New program mixes English language skills with academic studies
September 25, 2013 - 1:39 PM
Pilot program proves successful, 100 students register for intake
Nobuyoshi Torigoe embraced one goal: Attend UBC’s Okanagan campus to earn a degree in applied science.
However, while Torigoe aced the entrance requirements, his proficiency in English became a roadblock to his success. It was a trend administrators at UBC were seeing consistently, with brilliant young minds turned away because they couldn’t quite pass the English Language Admission Standards test.
“These students met the grade-point-average (GPA) requirements but they missed on the English test by just a few points. We found out they would stay in their home countries and take the test over and over and over again,” says Leah Sanford, manager of International Programs and Services at the Okanagan campus. “We knew there had to be a better way to introduce these students to the university.”
Last September, UBC offered a new English Foundation Program (EFP) as a pilot – 17 students registered, most of them international. The students thrived. This September, more than 100 registered in the EFP.

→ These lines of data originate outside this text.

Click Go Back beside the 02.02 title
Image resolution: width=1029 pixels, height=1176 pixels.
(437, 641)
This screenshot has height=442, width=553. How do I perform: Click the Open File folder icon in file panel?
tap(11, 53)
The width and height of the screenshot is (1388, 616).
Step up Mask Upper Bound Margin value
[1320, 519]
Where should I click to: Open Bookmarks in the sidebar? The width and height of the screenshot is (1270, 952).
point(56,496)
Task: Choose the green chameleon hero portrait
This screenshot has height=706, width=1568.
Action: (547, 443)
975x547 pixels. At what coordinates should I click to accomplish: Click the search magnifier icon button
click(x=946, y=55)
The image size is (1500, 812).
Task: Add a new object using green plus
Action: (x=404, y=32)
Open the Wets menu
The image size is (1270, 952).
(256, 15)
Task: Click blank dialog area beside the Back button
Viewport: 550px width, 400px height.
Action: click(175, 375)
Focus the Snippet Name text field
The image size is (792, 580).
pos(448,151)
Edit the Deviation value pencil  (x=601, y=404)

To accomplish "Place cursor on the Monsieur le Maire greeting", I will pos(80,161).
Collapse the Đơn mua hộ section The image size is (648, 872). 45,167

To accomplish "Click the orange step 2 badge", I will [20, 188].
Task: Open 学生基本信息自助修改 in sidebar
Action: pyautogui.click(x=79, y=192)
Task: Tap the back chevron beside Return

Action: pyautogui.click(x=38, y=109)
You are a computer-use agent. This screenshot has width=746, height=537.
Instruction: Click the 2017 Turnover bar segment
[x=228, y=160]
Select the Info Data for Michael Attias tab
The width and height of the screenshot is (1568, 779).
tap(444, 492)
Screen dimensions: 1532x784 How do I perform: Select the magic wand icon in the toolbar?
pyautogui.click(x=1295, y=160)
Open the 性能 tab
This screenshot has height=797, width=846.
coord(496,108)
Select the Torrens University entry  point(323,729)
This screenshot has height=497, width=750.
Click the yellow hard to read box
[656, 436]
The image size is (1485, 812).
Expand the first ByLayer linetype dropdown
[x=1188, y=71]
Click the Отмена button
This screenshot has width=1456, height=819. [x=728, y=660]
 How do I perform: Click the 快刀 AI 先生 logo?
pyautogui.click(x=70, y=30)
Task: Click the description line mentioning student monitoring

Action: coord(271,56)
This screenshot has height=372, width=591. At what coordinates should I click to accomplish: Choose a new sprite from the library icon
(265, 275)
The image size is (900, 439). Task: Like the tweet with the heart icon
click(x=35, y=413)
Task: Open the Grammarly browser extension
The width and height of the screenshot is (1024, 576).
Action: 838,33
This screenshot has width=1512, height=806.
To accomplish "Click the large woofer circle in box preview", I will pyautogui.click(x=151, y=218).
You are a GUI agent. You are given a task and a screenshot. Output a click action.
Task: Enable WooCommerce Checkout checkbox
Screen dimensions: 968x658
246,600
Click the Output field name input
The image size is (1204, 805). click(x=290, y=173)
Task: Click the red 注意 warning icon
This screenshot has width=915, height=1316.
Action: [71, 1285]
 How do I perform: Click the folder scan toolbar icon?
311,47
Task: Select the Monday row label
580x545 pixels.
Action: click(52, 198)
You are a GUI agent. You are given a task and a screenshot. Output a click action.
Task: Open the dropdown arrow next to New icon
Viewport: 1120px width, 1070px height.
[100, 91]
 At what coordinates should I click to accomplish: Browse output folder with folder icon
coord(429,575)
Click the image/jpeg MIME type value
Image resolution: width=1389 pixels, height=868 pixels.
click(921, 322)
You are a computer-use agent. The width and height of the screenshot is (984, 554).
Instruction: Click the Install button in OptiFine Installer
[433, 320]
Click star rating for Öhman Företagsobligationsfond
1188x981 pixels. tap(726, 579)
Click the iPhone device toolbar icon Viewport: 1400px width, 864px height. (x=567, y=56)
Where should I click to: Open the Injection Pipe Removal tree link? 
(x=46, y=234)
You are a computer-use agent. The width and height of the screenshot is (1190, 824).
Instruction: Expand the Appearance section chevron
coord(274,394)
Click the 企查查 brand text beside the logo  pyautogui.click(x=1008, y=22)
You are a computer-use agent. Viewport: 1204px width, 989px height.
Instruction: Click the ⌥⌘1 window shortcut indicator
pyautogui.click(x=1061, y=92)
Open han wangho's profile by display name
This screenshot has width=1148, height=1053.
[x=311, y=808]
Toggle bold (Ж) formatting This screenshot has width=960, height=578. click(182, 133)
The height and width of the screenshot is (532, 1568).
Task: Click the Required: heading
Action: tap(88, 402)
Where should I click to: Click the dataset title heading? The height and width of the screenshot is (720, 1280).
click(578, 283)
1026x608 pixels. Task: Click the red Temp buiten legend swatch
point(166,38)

The EFP is unique, Sanford explains. If students meet the academic requirements for undergraduate degrees in Arts, Science, Applied Science, Management, Fine Arts, or Human Kinetics, they can apply for, and take courses, in that program. So, while they are taking English foundation courses, they also study two academic courses related to their degree.
“Quite often, international students would take only English foundation courses and not get involved with other first-year students in their degree program,” Sanford says. “But we invite our students to begin their academic career as early as possible. We want them to succeed, and being a part of a cohort can help with that success.”
EFP students remain in their faculty and at the same time are immersed in courses that help develop skills in academic writing, reading, listening, and speaking English. Credit for these courses goes toward their undergraduate degree.
Torigoe, who hopes to become a civil engineer, grew up in China and Japan and he likes that he could take academic courses while working on his English skills.
“The EFP helped me get accustomed to university life and I learned how to use the library system and how to write a research paper,” he says. “It also helped me get involved in many events and activities.”
It goes further, he says, as he had teaching assistants who were able to teach him how to study for his applied sciences courses and with their help he “aced” his entire first year.
“The EFP is an amazing program that helped improve my English level. In one semester, I have seen a huge improvement in my writing skills,” he says. “I love UBC’s Okanagan campus, and I'm experiencing an unforgettable opportunity at the university.”
Sanford, along with EFP Faculty of Education Instructors Karen Rauser and Jeanie Ortis, say the EFP students add a wonderful dimension to the campus as they share their language, culture, and their own special talents.